La firma destaca particularmente las emisiones de Vista y Pampa Energía, que ofrecen rendimientos cercanos al 7% anual en dólares y combinan previsibilidad con la fortaleza financiera de empresas líderes dentro de sus respectivos sectores.
«En este momento, la elección se centra en MGCRO y VSCXO, ambas ubicadas en el tramo más largo de la curva, con vencimientos en 2037 y 2038, respectivamente», destacan desde el broker.
Los fondos comunes de inversión como alternativa
Para Villar, la alternativa anterior se puede combinar con fondos que inviertan en bonos de Latinoamérica y Estados Unidos.
«Hay varios fondos LATAM que ofrecen los agentes de bolsa, que pueden exponer al inversor a alternativas en el exterior, quitando de la cartera la volatilidad electoral», asegura.
En este sentido, desde Balanz resaltan que, para aquellos que priorizan la diversificación sin la necesidad de invertir en activos puntuales, los fondos comunes de inversión en dólares son la opción ideal.
«Por un lado, el fondo Balanz Corporativo permite invertir en una cartera diversificada de deuda privada de alta calidad. Por otro, el fondo Balanz Dólar Corto Plazo combina instrumentos conservadores, como ONs, con activos líquidos como bonos del Tesoro de Estados Unidos, adaptándose a perfiles más cautelosos o con horizontes más flexibles que buscan muy baja volatilidad», aseguran.
En paralelo, desde el broker consideran que los instrumentos en pesos siguen ocupando un rol relevante en la administración de liquidez y la búsqueda de tasa. A través de fondos de inversión de corto y mediano plazo, es posible capturar tasas atractivas manteniendo disponibilidad, posicionándose como una alternativa más dinámica frente al plazo fijo tradicional.
«En este sentido, destacamos el fondo BALANZ Money Market, con un rendimiento en torno al 17%, y el fondo BALANZ Ahorro Pesos, con una TIR aproximada del 29%, combinando cobertura inflacionaria con tasa fija soberana», detallan.
Los activos de renta variable ganan terreno para los inversores con perfiles moderados y agresivos
Villar considera que, para un perfil moderado, a lo expuesto anteriormente se le puede sumar alguna obligación negociable que rinda entre el 7% y el 7,5% anual en dólares, frente al 6% y 6,5% de las anteriormente mencionadas.

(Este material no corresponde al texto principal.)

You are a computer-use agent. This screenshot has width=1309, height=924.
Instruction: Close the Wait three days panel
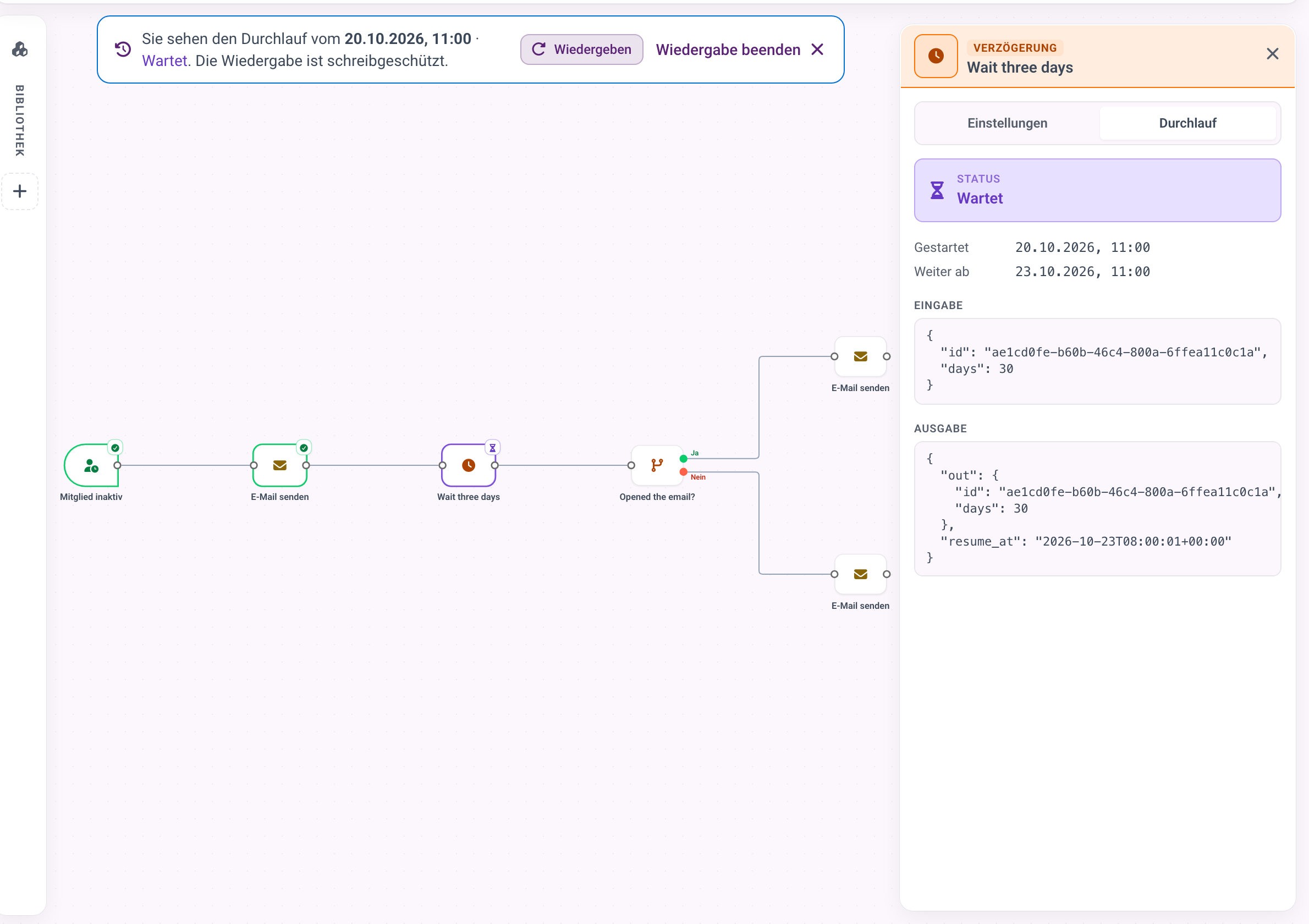click(1272, 54)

La mayor tasa se debe a que el inversor asume un poco más de riesgo. A estos activos se le puede sumar algo de renta variable, principalmente del exterior según el especialista para evitar los riesgos electorales.

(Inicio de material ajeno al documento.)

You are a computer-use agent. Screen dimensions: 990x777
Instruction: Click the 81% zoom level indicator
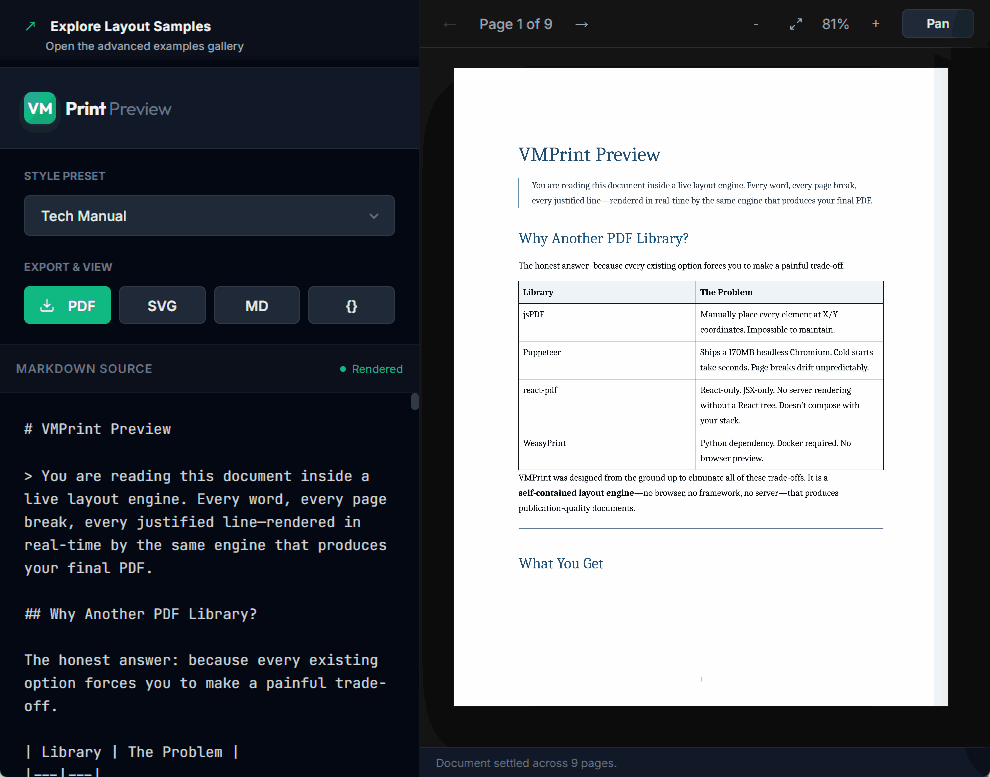tap(835, 24)
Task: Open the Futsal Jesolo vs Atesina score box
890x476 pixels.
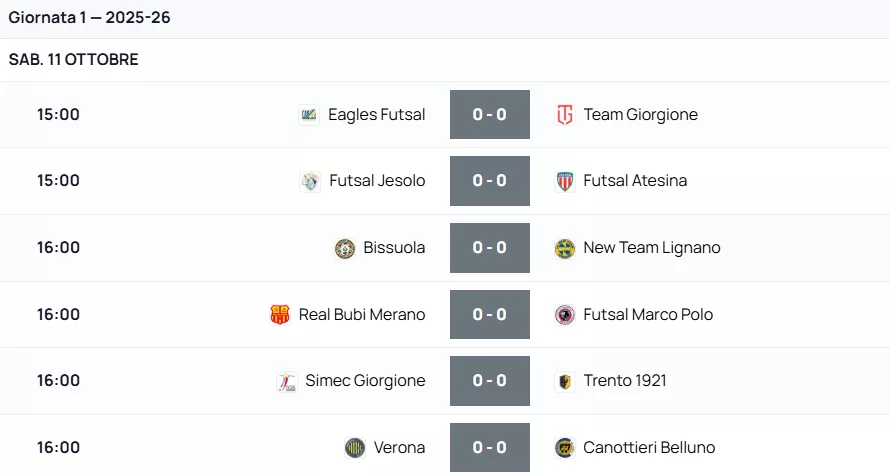Action: coord(490,181)
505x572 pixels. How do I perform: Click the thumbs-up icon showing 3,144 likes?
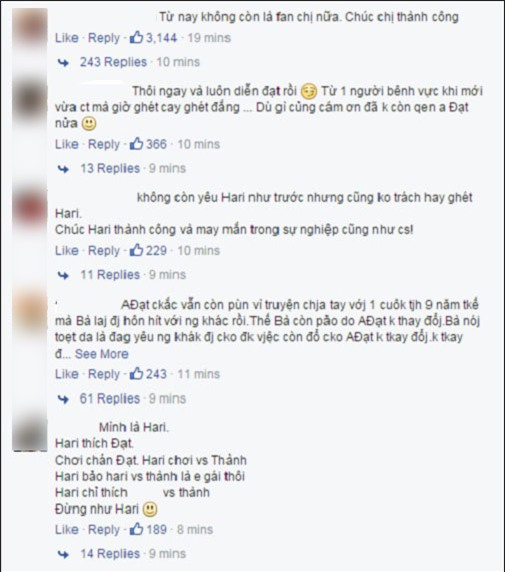[x=136, y=37]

No obstante, aquellos que les interese tener algo de Argentina en el sector financiero, el experto considera interesante tener presente a BYMA, A3, Banco de Valores (VALO) y alguna petrolera como YPF.

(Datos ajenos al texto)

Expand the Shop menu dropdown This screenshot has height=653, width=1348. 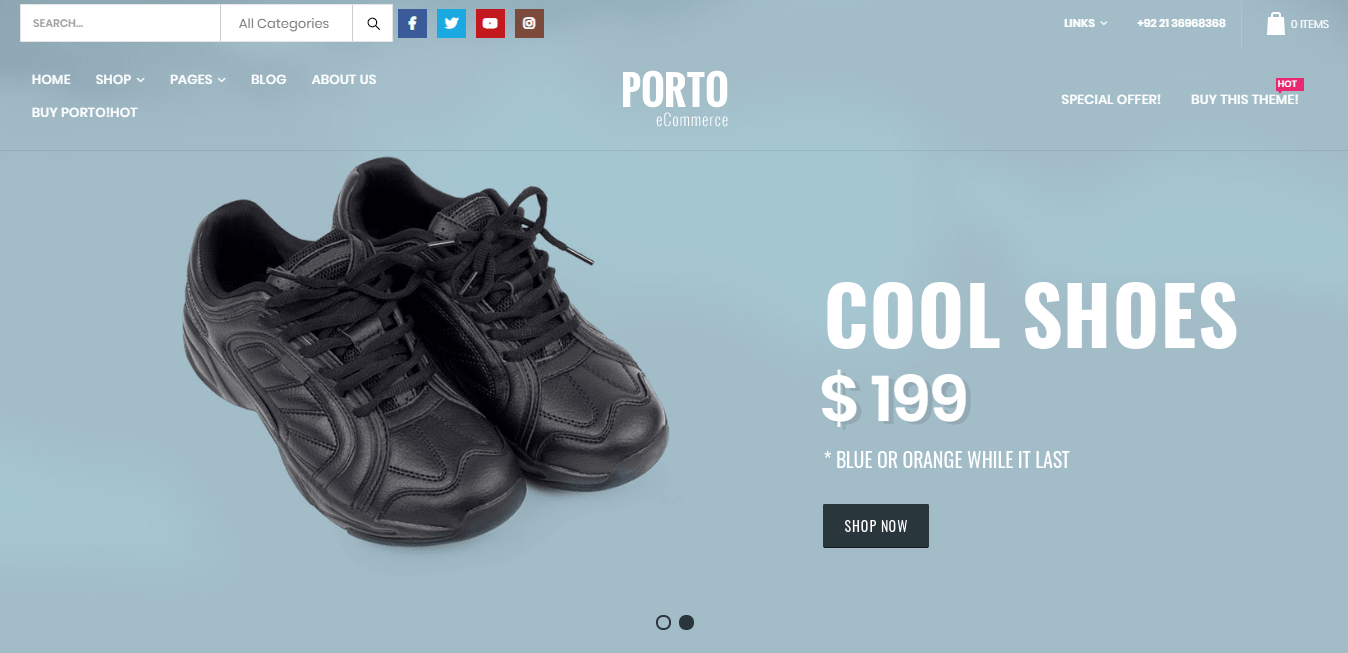pos(120,79)
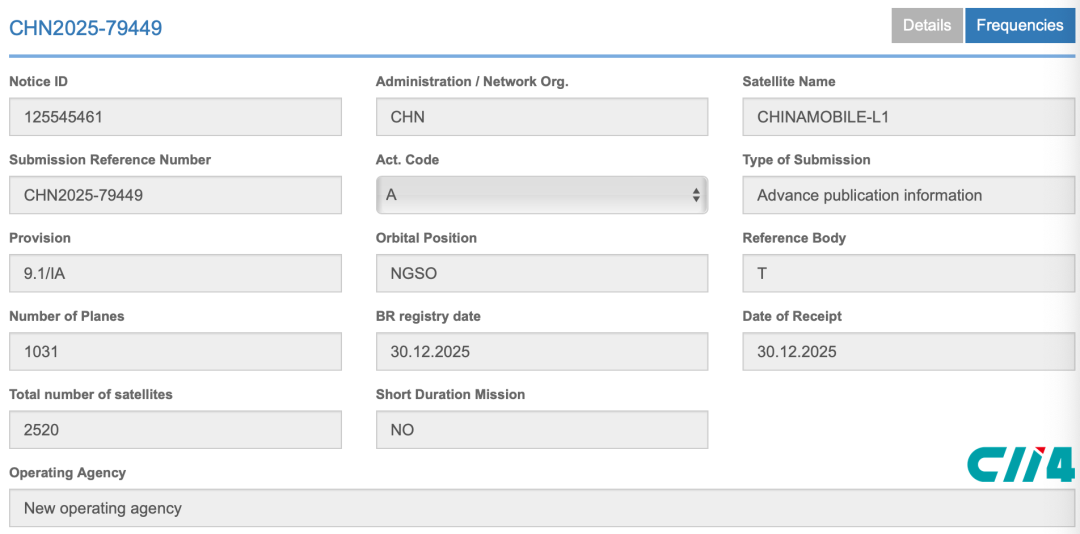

Desde Balanz consideran que se puede incorporar a los Cedears, los cuales tienen potencial de crecimiento y diversificación internacional. «Gracias a estos instrumentos se pueden lograr exposición a sectores innovadores como Microsoft, IBM o Nvidia, lo que complementa al perfil conservador de la renta fija».
«En conjunto, se propone una cartera balanceada entre instrumentos en dólares, pesos y renta variable que prioriza estabilidad, diversificación y oportunidades de crecimiento en el mediano plazo. Según el tipo de inversor y riesgo buscado es la ponderación que se le dará a cada activo», añaden.
Por último, para un perfil agresivo, Villar considera que se debería tener una buena parte de la cartera en renta variable. «Se puede especular en pesos, tratando de hacer tasa por si el tipo de cambio queda estable o baja. Los bonos atados a la inflación también se deben tener en cuenta para este perfil, teniendo en cuenta los vencimientos para fin del año que viene», asegura.
Dentro del sector acciones, el analista considera que se debe tener presente a las acciones tecnológicas en Estados Unidos. Es importante tener presente que esta última cartera siempre se puede complementar con alguna parte «defensiva» y que el horizonte de inversión ronda los dos años en adelante.